John Wheeler, a Boeing spokesman, said the Seattle-based manufacturer had "no prior knowledge" of the coming inspection until the announcement yesterday, and will have no comment until the FAA tells Boeing what it intends to do.
A spokesman for the General Aviation Manufacturers Association, a trade group representing makers of small airplanes, called the inspections "timely, necessary and good," and the Aerospace Industries Association of America, which represents 48 aerospace companies, praised McArtor for his efforts to increase public confidence in aviation.
Since taking over the FAA seven weeks ago, McArtor has begun a public campaign to recapture public confidence in aviation. He has chided airline executives for paying too much attention to profit-and-loss statements and cautioned pilots against becoming complacent in the cockpit. The FAA recently completed a review of Delta Air Lines pilots, criticizing Delta pilots for lapses of vigilance.
By turning the spotlight on manufacturing, McArtor said the FAA will be able to check for any problems generated by rapid changes in technology. He said a proliferation of international production agreements could affect production quality.

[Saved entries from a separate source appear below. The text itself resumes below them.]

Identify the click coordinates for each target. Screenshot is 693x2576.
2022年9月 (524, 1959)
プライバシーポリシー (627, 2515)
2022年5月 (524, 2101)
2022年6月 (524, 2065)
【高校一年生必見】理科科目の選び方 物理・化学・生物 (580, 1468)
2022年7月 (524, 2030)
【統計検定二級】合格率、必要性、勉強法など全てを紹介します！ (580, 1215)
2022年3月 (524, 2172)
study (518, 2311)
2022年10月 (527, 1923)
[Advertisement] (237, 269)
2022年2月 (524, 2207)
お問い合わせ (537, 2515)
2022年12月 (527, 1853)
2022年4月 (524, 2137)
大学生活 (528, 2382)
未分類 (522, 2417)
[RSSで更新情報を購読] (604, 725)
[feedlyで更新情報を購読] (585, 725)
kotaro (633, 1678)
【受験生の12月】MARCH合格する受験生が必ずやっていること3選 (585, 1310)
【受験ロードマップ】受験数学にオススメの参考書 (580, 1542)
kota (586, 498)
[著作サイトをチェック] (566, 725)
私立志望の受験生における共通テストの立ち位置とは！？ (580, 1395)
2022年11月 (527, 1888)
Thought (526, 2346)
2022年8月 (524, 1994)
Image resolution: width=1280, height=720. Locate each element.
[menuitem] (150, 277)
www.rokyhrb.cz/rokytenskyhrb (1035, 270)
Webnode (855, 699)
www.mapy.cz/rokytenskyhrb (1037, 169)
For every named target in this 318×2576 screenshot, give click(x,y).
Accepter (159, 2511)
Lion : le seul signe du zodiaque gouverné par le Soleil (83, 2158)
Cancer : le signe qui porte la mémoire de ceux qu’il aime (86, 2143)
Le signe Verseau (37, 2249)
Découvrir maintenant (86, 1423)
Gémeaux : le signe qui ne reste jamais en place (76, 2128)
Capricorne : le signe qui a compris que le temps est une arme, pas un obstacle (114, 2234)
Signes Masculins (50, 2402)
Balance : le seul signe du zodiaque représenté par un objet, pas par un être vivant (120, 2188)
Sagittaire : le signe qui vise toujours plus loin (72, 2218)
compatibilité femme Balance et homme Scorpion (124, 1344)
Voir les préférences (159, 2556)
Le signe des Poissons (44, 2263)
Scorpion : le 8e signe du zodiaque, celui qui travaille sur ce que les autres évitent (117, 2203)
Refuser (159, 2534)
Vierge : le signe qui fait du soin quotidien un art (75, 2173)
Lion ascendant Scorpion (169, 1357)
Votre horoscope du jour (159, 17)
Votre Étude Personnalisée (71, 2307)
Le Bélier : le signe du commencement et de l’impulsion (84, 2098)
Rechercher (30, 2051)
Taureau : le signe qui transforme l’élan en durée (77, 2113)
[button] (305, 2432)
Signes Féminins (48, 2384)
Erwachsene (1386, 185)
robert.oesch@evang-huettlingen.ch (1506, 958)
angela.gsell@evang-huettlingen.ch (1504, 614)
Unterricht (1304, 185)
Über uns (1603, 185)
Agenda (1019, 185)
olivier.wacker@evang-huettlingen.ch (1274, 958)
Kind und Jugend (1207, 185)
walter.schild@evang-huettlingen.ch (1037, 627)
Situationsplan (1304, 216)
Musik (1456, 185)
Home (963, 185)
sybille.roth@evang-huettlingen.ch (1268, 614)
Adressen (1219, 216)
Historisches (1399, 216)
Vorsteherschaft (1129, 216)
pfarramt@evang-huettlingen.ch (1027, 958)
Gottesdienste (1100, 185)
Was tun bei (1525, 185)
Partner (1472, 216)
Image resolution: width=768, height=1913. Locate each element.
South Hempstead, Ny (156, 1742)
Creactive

"Given these changes, I see a need for the FAA to take a snapshot of the aircraft manufacturing industry," he said.
He said a review beyond the ordinary scope of regular inspections also will alert the FAA to any changes that may be needed in its inspection program. "We'll make sure we're current in our thinking," he said.
As a side issue, McArtor said, the special audit will search for counterfeit parts that may be in use in the industry. In years past, FAA inspectors have discovered airplanes repaired with spare parts manufactured by firms not certified by the FAA. McArtor said he has no way to assess how widely "bogus" parts are used today.
"Unchecked, it could be a serious problem," he said.
Last October, the FAA revoked the certification of a California aircraft parts manufacturer and charged the North Hollywood firm with selling hundreds of counterfeit parts to at least three commercial airlines.